August, 2012 was given to the Investigating Officer. She disclosed that

her daughter had gone to school for about 5/6 months. The incident had

taken place in winter as disclosed by her daughter.

11. Again, despite searching cross-examination, no material

discrepancy or infirmity could be elicited to disbelieve her version. The

child was admitted in Chunmum Nursery School knowing that the school

fee was `200/- p.m. It is unbelievable that for non-payment of petty fee of

`200 p.m., „X‟s parents would go to the extent of inventing a story of

sexual assault without any rhyme or reason at the cost of honour of their

little child. The Trial Court has gone into this aspect and has given

detailed findings that there was no default in the making of payment of fee

by „X‟s parents. Fee receipt book (Ex.PW6/G) contained receipt No.629

whereby fees had been deposited on behalf of the prosecutrix on

12.03.2013 itself. Nothing is on record that a false complaint was lodged

at the behest of owners of other play schools in the area.

12. Delay in lodging the FIR is inconsequential. The victim, a

child aged around five years was a student in the school. She was to take

her exam there. It needs a lot of courage to report such an incident against

the Principal or her relatives. In large number of cases, children are

abused by persons known to them or who have influence over them. The

victims often keep mum due to social stigma, community pressure or total

dependency on the perpetrator etc. Parents choose not to report such

crimes to protect the child from social stigma.

13. Defence version inspires no confidence and deserves outright

rejection. DW-1 (Narender Gola), who had taken the photographs of the

school, has nothing to do with the occurrence.
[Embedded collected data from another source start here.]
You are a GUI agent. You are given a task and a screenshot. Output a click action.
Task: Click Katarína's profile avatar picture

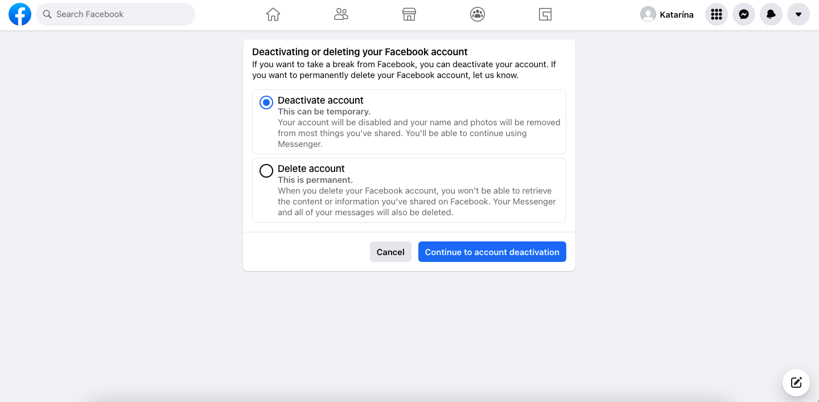pos(648,14)
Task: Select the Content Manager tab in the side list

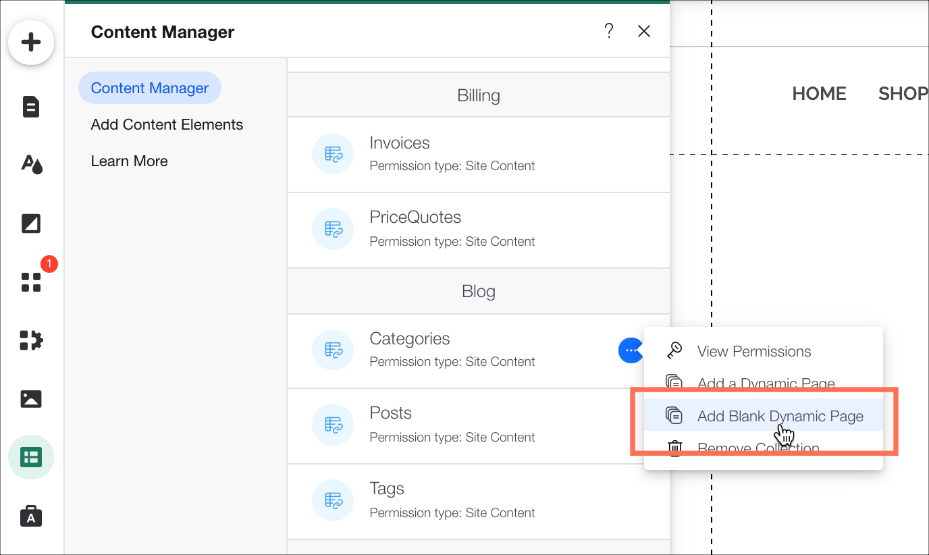Action: click(x=150, y=88)
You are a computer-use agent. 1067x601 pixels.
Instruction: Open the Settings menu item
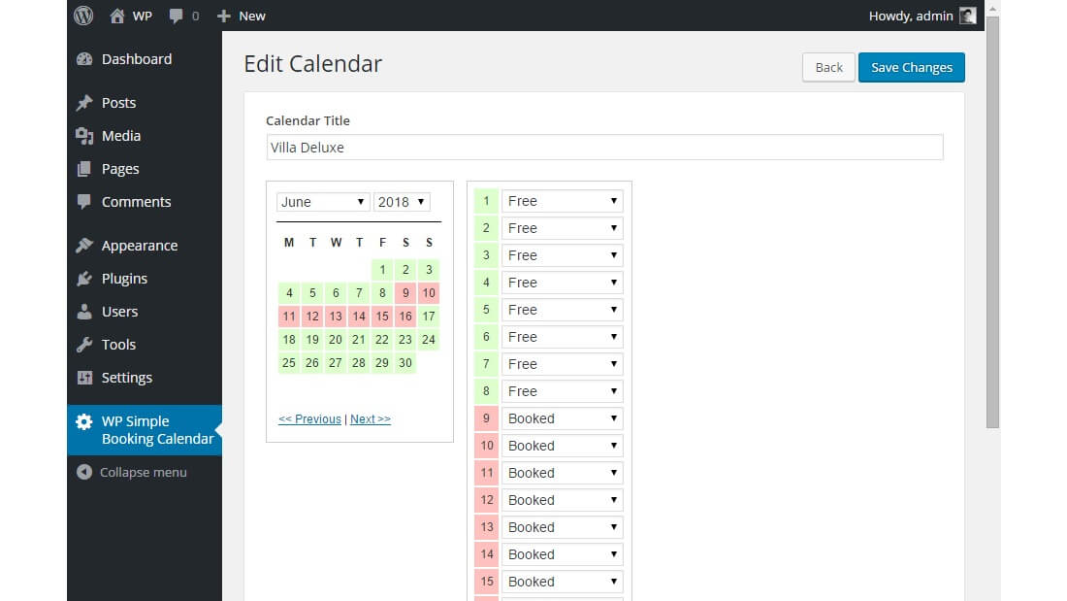pyautogui.click(x=126, y=378)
DW-2 (Anita Soni), a

teacher in the school is an interested witness. PW-3 is Nirmala Gahlot to

whom the accused is known for a long time. Merely because no such

incident had taken place earlier, it cannot be inferred that the statement

given by the prosecutrix is false. DW-4 (Minoti Das), appellant‟s wife

was earlier an accused in this case. Her statement in court does not

exonerate accused‟s crime. The Trial Court did not find merit in her plea

that false implication of her husband was due to non-payment of school

fee in time. She failed to explain as to how there were missing pages in

the Register (117 to 128, 137 to 140, 147 to 148, 151 and 152).
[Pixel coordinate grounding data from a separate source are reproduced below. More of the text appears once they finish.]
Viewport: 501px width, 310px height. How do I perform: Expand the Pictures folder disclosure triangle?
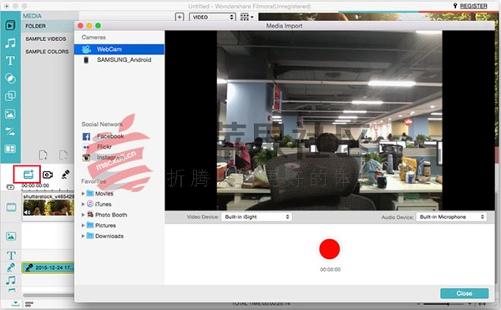pos(83,226)
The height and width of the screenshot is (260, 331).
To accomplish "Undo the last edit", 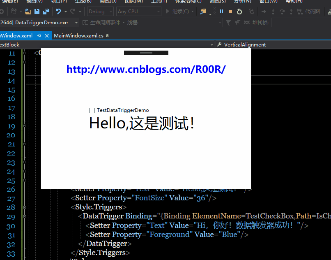I will point(58,11).
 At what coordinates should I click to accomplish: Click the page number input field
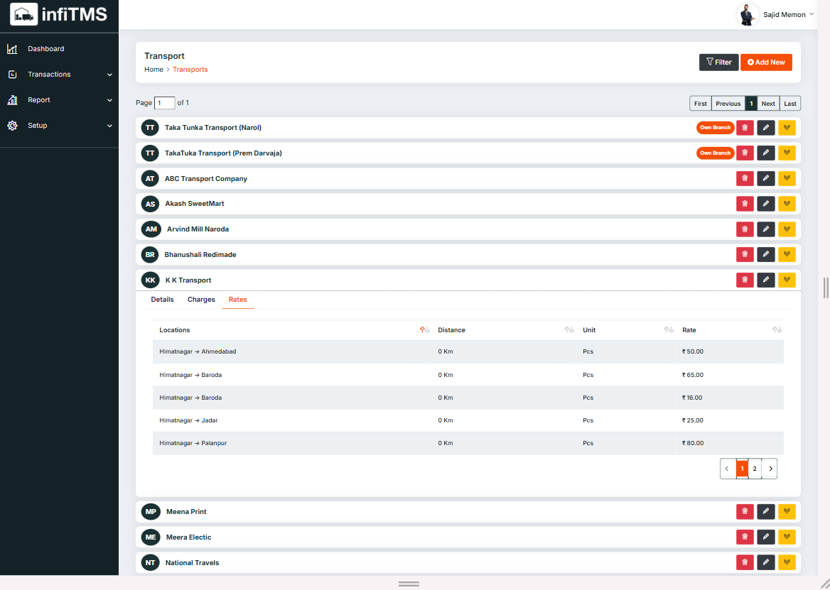click(164, 103)
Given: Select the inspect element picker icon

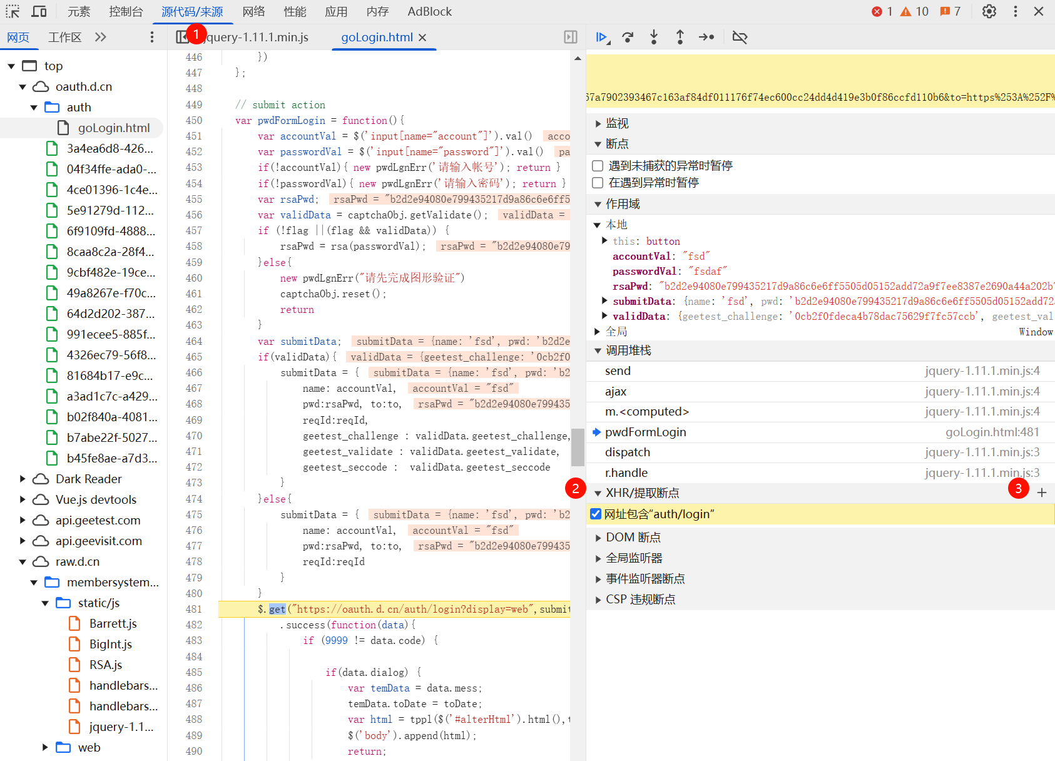Looking at the screenshot, I should [x=13, y=11].
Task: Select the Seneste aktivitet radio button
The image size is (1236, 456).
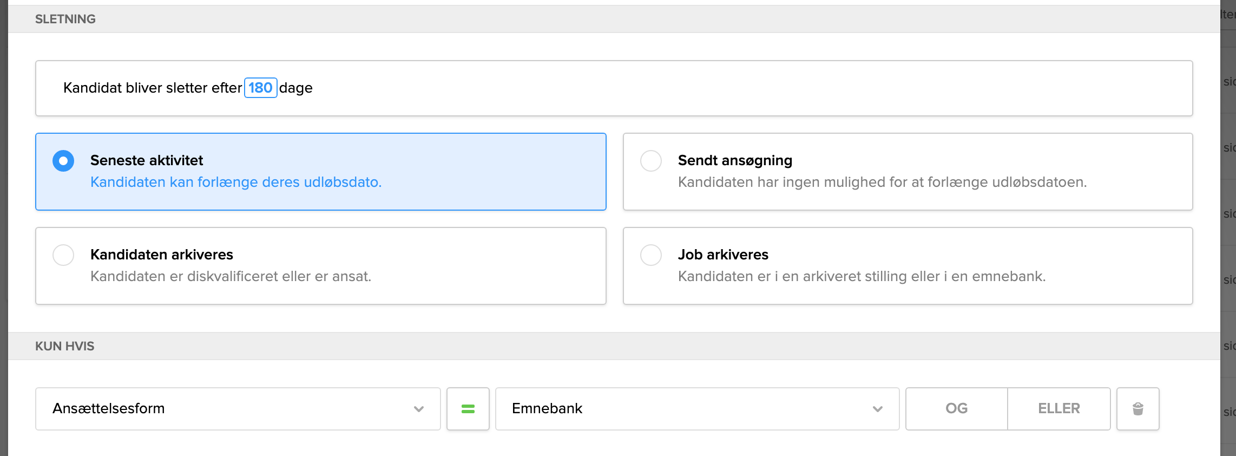Action: pyautogui.click(x=63, y=161)
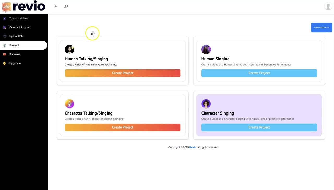
Task: Create Project under Character Singing
Action: pyautogui.click(x=259, y=127)
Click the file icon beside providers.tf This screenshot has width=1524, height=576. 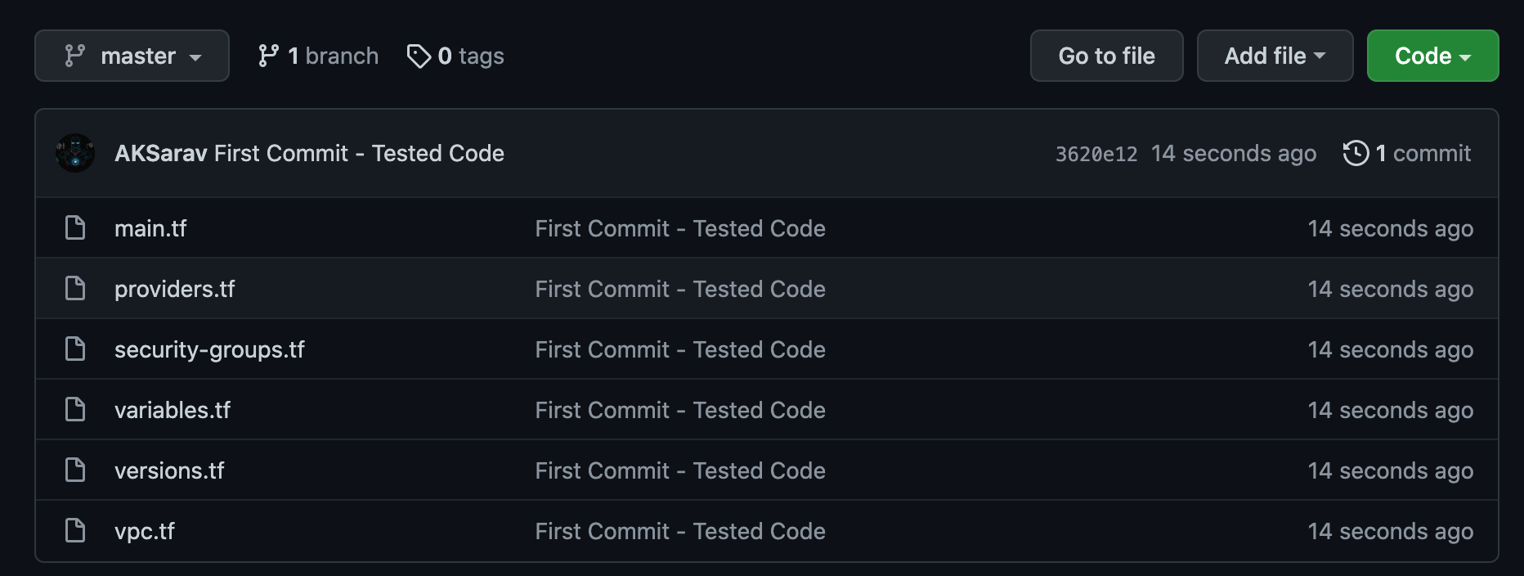75,289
14. In the absence of any prior animosity or ill-will, the child and

her parents are not imagined to level such serious allegations against the

husband of the Principal of the school with whom they had no prior

acquaintance. Discrepancies or inconsistencies pointed out by the learned

Defence counsel are insignificant and inconsequential.

15. The impugned judgment based upon fair appraisal of the

evidence needs no intervention. Minimum sentence prescribed under

Section 10 POCSO Act is Rigorous Imprisonment for five years which

cannot be modified or altered.

16. In the light of the above reasoning, the appeal being devoid

of merits is dismissed. Trial Court be sent back forthwith along with the

copy of the order. Intimation be sent to Superintendent Jail.